● Exercise brief
Copy out the records from the line with "1456x819 pixels. Task: Switch" up to and including the line with "coord(637,28)", keeping the requests, and add 54 to every coordinate in the answers. Copy only those lines.

● Dataset content
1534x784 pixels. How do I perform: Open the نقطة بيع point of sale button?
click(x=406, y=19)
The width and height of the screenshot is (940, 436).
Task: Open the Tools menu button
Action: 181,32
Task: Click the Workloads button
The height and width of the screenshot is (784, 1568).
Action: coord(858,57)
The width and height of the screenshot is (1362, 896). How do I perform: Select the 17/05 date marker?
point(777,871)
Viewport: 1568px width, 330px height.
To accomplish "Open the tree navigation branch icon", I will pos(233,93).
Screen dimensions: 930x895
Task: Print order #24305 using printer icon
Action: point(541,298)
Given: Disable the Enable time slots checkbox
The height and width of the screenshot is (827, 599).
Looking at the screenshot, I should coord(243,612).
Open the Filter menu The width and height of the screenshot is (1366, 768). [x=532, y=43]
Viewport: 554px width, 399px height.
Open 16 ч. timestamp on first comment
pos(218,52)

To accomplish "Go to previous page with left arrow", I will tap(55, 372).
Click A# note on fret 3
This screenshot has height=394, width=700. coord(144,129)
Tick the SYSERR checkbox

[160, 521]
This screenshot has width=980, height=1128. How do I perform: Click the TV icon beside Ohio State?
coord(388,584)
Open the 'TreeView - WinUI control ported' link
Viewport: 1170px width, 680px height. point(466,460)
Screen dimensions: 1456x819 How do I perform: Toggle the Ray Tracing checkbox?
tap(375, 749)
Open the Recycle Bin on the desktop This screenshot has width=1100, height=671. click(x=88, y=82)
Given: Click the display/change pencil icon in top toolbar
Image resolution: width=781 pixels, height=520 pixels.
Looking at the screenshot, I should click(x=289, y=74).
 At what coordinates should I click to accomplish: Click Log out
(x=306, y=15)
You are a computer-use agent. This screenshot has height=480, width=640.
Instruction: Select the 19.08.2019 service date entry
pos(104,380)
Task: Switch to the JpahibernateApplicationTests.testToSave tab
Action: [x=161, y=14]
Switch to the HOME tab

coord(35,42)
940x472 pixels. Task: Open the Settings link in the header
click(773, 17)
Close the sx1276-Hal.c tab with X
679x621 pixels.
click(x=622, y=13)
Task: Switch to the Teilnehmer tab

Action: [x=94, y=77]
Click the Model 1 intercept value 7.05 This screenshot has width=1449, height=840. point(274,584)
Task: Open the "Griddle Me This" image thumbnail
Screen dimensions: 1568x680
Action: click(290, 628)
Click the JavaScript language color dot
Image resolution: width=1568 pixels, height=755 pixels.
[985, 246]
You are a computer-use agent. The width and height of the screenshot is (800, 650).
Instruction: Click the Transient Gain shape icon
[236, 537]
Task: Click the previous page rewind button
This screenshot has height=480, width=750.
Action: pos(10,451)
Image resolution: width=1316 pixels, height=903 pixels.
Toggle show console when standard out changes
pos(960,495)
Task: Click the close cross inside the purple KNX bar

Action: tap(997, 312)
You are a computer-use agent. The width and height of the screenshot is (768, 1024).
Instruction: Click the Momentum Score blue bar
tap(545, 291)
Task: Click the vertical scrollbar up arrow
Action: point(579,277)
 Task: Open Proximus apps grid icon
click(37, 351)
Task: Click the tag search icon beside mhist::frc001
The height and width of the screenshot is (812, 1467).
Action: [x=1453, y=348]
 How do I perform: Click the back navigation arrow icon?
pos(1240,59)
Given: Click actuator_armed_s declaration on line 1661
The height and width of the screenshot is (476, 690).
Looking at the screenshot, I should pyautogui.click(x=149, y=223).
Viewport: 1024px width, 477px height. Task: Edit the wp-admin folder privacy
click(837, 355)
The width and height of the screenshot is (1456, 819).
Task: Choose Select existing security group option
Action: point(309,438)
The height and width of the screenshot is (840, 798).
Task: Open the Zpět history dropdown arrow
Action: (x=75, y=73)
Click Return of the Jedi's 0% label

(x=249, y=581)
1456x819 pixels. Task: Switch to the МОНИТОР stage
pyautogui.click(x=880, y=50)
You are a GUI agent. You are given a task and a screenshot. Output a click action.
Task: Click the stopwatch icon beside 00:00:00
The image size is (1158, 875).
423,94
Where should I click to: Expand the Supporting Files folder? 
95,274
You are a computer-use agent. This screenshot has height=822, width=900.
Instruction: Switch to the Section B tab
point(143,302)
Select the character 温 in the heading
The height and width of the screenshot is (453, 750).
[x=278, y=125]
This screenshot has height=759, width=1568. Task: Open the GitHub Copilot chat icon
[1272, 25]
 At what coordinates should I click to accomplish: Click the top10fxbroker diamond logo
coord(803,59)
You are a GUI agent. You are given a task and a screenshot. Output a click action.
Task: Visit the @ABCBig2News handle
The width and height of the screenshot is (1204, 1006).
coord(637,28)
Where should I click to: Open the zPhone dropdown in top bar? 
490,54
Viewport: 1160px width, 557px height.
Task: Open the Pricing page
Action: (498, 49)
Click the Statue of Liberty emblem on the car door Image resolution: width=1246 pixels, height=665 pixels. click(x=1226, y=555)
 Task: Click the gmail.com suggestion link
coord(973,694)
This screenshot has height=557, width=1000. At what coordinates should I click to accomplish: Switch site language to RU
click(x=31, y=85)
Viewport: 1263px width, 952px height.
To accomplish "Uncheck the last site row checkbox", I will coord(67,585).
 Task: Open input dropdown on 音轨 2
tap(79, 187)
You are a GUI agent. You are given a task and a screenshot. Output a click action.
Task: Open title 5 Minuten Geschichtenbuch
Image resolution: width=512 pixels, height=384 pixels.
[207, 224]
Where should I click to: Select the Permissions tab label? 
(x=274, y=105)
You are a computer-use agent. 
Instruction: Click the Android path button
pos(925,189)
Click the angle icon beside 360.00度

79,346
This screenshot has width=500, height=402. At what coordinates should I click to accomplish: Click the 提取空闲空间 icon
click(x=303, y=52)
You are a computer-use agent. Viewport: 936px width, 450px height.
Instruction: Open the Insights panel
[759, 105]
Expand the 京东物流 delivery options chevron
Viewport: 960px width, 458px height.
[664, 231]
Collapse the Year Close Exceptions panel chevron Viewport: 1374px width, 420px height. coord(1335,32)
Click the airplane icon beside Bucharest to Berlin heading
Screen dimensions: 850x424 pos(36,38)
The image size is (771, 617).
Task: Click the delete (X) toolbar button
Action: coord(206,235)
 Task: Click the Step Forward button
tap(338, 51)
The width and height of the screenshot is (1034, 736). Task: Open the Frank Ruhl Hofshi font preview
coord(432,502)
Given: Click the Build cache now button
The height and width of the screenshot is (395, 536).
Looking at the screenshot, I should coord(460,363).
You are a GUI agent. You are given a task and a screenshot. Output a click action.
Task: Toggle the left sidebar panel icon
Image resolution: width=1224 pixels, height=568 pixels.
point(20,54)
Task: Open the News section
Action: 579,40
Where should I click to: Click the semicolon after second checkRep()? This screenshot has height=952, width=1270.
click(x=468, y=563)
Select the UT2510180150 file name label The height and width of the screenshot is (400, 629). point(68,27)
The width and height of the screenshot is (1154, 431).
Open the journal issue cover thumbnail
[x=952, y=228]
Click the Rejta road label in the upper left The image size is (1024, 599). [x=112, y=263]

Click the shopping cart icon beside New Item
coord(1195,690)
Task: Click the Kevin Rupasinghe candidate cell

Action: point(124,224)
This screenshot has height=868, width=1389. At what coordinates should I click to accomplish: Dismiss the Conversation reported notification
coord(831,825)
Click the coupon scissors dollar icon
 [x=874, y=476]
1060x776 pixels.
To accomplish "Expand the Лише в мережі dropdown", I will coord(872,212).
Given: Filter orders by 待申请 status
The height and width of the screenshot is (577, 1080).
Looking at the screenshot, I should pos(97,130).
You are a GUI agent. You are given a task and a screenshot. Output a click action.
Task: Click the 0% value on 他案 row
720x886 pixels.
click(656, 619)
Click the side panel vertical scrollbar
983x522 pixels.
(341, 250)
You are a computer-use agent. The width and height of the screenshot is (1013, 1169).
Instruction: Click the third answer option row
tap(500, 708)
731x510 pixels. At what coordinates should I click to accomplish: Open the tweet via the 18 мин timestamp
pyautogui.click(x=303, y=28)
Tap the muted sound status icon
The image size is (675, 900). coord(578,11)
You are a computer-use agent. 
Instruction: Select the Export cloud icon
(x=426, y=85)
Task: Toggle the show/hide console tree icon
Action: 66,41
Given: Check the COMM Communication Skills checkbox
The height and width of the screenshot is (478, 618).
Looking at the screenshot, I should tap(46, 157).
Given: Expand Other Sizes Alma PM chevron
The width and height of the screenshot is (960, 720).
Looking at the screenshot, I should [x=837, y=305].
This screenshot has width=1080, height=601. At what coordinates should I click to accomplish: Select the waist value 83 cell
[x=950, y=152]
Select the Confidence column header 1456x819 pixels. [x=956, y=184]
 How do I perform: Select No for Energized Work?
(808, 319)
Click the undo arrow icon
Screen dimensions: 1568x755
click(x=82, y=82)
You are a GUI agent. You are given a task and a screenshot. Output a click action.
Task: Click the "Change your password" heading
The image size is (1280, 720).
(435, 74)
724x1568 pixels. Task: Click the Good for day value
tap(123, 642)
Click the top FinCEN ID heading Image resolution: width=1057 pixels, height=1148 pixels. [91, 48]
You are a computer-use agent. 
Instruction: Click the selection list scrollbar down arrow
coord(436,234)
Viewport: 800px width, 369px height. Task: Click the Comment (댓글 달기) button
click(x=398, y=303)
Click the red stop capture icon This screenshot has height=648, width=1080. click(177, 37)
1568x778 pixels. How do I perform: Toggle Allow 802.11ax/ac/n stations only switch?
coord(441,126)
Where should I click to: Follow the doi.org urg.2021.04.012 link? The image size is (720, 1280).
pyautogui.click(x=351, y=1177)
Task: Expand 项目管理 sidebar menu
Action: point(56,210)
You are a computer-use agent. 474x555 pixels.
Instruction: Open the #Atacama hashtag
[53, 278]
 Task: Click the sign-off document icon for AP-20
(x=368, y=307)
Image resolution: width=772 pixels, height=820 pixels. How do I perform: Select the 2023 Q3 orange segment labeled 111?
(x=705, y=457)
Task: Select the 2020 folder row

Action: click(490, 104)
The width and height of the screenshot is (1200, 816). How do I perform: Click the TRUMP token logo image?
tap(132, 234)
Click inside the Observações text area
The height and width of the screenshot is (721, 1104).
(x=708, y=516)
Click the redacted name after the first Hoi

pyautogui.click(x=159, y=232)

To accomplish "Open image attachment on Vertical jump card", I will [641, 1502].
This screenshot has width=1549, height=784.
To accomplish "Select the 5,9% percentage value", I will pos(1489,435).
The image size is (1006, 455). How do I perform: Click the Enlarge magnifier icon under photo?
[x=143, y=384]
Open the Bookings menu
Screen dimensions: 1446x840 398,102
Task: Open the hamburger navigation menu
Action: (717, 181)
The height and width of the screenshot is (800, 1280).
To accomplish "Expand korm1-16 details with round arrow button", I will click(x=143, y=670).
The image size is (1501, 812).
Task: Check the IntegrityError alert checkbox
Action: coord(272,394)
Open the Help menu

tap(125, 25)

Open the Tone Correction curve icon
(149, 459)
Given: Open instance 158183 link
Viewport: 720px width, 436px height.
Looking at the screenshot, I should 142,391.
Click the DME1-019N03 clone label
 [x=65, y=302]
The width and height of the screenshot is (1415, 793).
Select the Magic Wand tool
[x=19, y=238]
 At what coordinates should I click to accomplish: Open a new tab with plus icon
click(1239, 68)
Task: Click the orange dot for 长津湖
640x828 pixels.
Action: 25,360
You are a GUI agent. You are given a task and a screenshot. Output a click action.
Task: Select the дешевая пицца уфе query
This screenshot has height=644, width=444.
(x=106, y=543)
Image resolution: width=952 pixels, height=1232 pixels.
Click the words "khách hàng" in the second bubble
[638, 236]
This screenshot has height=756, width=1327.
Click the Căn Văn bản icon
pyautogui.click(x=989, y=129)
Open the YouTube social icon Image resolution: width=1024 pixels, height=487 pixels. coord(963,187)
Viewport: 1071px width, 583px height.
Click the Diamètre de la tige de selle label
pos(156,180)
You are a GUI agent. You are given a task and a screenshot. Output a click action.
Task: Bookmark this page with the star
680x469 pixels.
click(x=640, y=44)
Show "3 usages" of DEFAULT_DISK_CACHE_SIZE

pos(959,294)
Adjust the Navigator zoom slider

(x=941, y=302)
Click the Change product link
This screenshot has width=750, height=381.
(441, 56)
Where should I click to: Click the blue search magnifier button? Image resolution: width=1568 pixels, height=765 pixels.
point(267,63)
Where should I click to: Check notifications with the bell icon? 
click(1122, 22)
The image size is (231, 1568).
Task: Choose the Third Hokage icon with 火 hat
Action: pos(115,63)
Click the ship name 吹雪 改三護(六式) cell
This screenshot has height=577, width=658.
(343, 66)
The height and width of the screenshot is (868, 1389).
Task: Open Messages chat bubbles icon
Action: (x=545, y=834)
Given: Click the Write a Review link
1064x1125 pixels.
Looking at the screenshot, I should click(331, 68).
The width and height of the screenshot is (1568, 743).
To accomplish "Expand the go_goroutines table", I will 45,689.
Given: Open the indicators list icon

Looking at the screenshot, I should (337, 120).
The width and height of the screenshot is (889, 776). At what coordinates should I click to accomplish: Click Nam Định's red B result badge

● Expected answer
1456x819 pixels. Task: Switch to the МОНИТОР stage
pyautogui.click(x=934, y=104)
You are a GUI agent. You are given a task and a screenshot. Output a click action.
Task: Click the stopwatch icon beside 00:00:00
The image size is (1158, 875).
477,148
Where should I click to: Expand the Supporting Files folder? 
149,328
You are a computer-use agent. This screenshot has height=822, width=900.
Instruction: Switch to the Section B tab
point(197,356)
Select the character 温 in the heading
The height and width of the screenshot is (453, 750).
[x=332, y=179]
This screenshot has height=759, width=1568. Task: Open the GitHub Copilot chat icon
[1326, 79]
 At what coordinates should I click to accomplish: Click the top10fxbroker diamond logo
coord(857,113)
You are a GUI agent. You are given a task and a screenshot. Output a click action.
Task: Visit the @ABCBig2News handle
The width and height of the screenshot is (1204, 1006).
coord(691,82)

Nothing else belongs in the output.